During my 18 years as CEO of F-Secure, before I joined the Nokia board of directors, I honed my ideas about what I call “entrepreneurial leadership”: what it means to be an entrepreneurial leader and how to bring out those qualities in everyone, whether they’re in charge of a company of many or a company of one.
How Entrepreneurial Leadership Led Nokia’s Comeback
At Nokia, the precepts of entrepreneurial leadership served as our compass through chaos. They helped us respond rationally when it would have been easy to panic, and continues to guide the company today. They kept me and the management team on course as we negotiated the deal with Microsoft that saved the company, guided a badly beaten-down organization as we came up with a new vision for the future, built a strategy to implement the vision, chose the right organization structure to drive the execution of the strategy, picked the best CEO and management team to lead the organization, and defined the balance sheet we wanted to achieve.

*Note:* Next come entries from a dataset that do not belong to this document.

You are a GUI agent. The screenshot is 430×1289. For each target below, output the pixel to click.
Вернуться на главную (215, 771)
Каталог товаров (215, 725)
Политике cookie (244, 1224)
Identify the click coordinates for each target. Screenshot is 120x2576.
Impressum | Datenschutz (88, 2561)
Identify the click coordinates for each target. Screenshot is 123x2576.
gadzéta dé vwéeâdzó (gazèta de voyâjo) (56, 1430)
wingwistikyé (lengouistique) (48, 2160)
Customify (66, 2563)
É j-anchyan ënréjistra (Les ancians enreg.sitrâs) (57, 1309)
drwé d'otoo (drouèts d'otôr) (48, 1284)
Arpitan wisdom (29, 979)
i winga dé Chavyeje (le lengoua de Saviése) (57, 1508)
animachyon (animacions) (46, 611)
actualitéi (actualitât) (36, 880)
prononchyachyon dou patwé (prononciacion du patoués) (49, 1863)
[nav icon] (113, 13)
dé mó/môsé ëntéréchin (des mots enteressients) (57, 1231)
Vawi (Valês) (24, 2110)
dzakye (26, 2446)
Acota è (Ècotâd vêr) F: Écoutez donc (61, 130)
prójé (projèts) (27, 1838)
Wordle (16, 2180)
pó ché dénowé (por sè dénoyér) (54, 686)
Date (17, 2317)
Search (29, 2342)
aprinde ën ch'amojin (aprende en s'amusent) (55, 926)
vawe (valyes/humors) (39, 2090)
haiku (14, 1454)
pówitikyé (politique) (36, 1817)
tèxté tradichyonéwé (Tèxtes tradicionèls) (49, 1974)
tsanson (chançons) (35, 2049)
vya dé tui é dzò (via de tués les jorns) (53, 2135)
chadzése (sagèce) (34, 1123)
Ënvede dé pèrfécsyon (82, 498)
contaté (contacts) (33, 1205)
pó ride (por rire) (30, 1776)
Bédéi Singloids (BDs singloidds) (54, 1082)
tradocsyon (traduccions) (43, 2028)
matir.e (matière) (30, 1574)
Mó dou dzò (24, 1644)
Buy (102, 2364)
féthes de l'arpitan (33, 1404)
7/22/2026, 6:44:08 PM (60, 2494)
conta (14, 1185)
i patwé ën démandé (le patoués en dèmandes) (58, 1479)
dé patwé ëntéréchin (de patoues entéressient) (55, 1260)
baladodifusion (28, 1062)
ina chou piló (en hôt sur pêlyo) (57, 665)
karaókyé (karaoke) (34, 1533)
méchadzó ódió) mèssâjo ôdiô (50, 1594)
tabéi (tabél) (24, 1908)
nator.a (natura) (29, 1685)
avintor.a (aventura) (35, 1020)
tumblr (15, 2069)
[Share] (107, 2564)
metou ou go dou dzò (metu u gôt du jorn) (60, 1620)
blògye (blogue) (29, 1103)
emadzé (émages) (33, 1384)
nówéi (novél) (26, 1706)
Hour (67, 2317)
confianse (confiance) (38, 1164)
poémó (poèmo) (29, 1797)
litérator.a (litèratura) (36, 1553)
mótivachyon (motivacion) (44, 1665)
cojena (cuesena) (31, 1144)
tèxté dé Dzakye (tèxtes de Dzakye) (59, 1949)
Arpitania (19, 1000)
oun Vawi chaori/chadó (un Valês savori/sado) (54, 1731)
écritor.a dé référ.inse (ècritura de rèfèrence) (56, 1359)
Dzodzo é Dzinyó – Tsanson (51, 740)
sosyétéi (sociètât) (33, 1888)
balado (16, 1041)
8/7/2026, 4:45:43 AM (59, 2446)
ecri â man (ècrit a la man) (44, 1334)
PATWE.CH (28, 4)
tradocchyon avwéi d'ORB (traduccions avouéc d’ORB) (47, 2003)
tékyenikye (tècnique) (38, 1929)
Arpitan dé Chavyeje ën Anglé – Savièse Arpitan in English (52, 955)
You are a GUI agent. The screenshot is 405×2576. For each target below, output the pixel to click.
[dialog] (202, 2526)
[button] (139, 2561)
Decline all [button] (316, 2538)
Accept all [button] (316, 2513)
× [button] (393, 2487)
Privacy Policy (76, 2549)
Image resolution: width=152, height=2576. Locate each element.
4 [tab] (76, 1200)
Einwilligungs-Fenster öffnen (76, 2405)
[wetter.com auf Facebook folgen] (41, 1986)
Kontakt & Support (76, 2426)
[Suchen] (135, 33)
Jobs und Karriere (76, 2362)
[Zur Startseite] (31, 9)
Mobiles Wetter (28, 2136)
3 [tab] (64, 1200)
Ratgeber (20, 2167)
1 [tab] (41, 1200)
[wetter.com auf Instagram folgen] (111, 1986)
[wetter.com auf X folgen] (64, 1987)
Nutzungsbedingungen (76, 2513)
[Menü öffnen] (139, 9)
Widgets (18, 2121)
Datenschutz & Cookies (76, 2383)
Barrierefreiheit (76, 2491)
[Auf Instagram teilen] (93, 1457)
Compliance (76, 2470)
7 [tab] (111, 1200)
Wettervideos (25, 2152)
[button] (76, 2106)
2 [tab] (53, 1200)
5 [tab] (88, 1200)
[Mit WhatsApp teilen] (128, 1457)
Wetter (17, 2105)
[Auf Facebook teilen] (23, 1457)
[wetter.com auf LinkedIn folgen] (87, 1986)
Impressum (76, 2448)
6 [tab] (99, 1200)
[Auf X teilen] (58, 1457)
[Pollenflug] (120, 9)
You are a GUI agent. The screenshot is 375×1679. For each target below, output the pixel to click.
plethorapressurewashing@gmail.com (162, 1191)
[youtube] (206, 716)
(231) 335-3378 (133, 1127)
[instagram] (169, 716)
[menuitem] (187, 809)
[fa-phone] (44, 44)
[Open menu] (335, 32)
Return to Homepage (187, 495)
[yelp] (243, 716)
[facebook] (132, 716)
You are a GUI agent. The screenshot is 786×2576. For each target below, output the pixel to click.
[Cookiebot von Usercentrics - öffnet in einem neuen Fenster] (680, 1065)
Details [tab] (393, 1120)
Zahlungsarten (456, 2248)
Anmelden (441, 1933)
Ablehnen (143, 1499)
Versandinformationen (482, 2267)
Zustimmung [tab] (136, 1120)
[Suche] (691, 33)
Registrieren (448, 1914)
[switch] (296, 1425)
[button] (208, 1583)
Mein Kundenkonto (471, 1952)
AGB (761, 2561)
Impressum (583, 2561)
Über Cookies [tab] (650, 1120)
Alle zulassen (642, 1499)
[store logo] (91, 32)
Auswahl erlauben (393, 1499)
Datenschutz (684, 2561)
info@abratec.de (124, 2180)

At the same time, those precepts enabled us to stay flexible enough to adapt to constant change when the conventional way of doing things would have sunk us. Entrepreneurial leadership means assessing the resources available to you and using them in the best possible way to improve your company’s performance and competitiveness. That’s why even though I stepped in to serve as CEO for eight months during our massive reorganization—and could probably have continued in that position—I recognized that I was not the best CEO for the company we were becoming and willingly stepped away again. Our present CEO is much better than I would have been.
Lessons I’ve Learned Through Entrepreneurial Leadership
Entrepreneurial leadership is also about learning—about viewing every challenge, every problem, every piece of bad news as an opportunity to learn and improve. I learned a lot. I learned to see through the sparkle of a hugely successful global corporation to spot the signs of trouble that could bring it down.Being paranoid enough to always plan for the worst-case scenario actually enables you to be optimistic about opportunities.
I learned that especially in complex circumstances, trust both greases the gears and is the glue that holds everything together. I learned that accountability, like trust, must be constantly reinforced. And I learned that once you have constructed a solid foundation based on these lessons of entrepreneurial leadership, you can become brave enough to dream big—maybe even bigger than you ever imagined. And I learned the pragmatic skills and tactics to implement these lessons.
I also learned about luck. We were hugely lucky and should always remember that. This was the only period in my life as a business leader where we undertook a sequence of big decisions and three massive transactions—including the sale of Nokia’s core mobile phone business to Microsoft, the purchase of complete ownership of NSN, and the acquisition of Alcatel-Lucent—and, even with the benefit of hindsight, I would not change any of those decisions in any meaningful way. It is rare to be able to say that, and I’m sure it won’t happen again.
That’s why I am even more paranoid than before. The more paranoid we are, the harder we will continue to labor to shift the probability curve in our favor and the more optimistic we can afford to be.
Not every organization may face a situation as complex and life-threatening as the one that confronted Nokia but I can guarantee that every company will encounter plenty of challenges that are complicated and unpredictable. Whether you’re managing a team or a corporate division, leading a small firm or a multinational corporation, heading up a start-up company or steering a solo practice, and whether your business is on the rocks or running smoothly, the lessons I’ll share will help you sharpen your foresight, expand your options, reinvent—if necessary—yourself and your organization, and enable you to thrive no matter what changes tomorrow brings.